The following is a post from Karl Dewazien originally posted on his FUNdamental Soccer website. Koach Karl is the author and publisher of the world-famous “FUNdamental Soccer” book series, the cornerstone of Youth Soccer practice and Small Sided games. Find out more at www.fundamentalsoccer.com.


Q: I can’t seem to keep my players in their ‘position’ once the game starts. I have tried yelling at them; have had assistant coach yell at them and even their parents and nothing has worked. Do you have any suggestions?

A: The subject of Positioning seems to be at the very top of many youth coaches “Most Important Concerned” list. The feeling is that if I can keep players in their proper positions then the odds of winning games become much better.  Nothing is further from the Truth and Nothing is more harmful.

There are only two positions in the FUNdamental approach: Goalkeepers and Field players.

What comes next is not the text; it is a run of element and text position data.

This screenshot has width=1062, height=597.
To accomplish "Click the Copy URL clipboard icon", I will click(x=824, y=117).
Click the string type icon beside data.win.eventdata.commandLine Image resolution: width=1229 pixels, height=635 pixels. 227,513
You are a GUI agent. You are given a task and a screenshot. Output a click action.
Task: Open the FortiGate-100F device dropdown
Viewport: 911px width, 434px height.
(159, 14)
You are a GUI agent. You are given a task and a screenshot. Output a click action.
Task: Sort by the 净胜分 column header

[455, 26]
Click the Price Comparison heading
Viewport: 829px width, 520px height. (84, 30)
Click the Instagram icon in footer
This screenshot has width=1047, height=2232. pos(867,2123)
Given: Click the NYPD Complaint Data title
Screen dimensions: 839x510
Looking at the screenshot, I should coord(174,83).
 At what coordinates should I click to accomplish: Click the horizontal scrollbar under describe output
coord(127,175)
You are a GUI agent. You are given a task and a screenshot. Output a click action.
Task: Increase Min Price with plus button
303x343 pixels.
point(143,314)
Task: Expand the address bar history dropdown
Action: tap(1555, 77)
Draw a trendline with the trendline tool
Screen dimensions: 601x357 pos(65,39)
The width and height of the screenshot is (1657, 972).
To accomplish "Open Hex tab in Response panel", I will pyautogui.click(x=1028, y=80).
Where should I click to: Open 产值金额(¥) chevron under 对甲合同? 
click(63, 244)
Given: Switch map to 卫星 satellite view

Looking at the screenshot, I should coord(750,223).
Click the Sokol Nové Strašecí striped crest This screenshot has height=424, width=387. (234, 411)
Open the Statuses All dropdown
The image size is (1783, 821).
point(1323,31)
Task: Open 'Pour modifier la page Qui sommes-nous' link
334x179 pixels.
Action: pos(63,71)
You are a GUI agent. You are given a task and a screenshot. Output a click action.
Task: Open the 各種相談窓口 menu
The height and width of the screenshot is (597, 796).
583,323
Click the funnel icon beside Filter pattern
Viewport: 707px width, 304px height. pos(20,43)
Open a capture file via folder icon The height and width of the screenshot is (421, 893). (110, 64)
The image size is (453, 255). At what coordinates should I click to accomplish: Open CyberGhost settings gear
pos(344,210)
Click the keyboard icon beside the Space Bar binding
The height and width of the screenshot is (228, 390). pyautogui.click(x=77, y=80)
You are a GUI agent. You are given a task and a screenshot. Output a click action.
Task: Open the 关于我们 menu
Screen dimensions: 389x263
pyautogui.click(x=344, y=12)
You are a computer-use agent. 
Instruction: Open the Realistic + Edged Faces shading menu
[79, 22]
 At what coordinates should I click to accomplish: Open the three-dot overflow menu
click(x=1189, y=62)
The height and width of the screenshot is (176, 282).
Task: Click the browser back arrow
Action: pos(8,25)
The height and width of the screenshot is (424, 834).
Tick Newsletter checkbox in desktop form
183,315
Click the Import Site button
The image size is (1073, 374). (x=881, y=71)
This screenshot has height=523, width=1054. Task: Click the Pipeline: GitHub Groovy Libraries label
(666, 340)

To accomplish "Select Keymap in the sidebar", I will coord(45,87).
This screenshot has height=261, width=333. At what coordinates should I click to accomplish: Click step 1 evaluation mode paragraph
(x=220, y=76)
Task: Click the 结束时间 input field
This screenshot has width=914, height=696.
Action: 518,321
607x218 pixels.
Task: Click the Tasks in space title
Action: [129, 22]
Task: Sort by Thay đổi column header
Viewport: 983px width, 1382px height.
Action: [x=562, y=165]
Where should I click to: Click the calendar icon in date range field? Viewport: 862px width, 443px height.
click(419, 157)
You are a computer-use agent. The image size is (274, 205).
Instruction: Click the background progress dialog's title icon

The Goalkeeper is ‘free’ to play on any part of the field by The Laws of the Game, but is usually asked to stay within the penalty area by the coach. Goalkeepers differ from field players only that he/she may use his arms and hands to play the ball inside the designated penalty area. Once outside the penalty area the goalkeeper becomes a field player and may not use his/her arms and hands (intentionally) to play the ball.

Field players are ‘free’ to play on any part of the field and may control, move and propel the ball with any part of the body except the intentional use of the arms and hands. Field player’s responsibilities change according to ball possession.

Positioning at these ages should be your last concern – allow the children to play the game in their own understanding. Remember, soccer is unlike any American sport – we need to develop ‘total’ players…for whenever a player receives the ball they become the quarterback of the team (1st Attacker) – or when they lose the ball they must become the most dependable opponent (1st Defender)!

Runnerclick.com

You must expect younger players to continually chase after the ball for the first few years. Important Note: Be sure to let your parents know that this natural phenomenon (Bunching) will occur for a few years.

Teach your players to become ‘total’ soccer players which means:

  • Our ball – ALL players think and act like an attacker – GO for goal to score!
  • Their ball – ALL players think and act like a defender – Get the ball back -so that we can go to goal and score!

This is one of the main reasons we put such a great emphasis on playing the 1+1 and 1vs.1 games. These games, over time, instill the crucial instinctive habits required of ‘total’ soccer players.

Positioning seems to be the Most Important concern for beginning youth coaches and yet it is the Most Difficult Aspect to Teach. What is crucial to remember…

Confidence before Technique…

            Technique before Tactics…

                        Tactics before Positioning!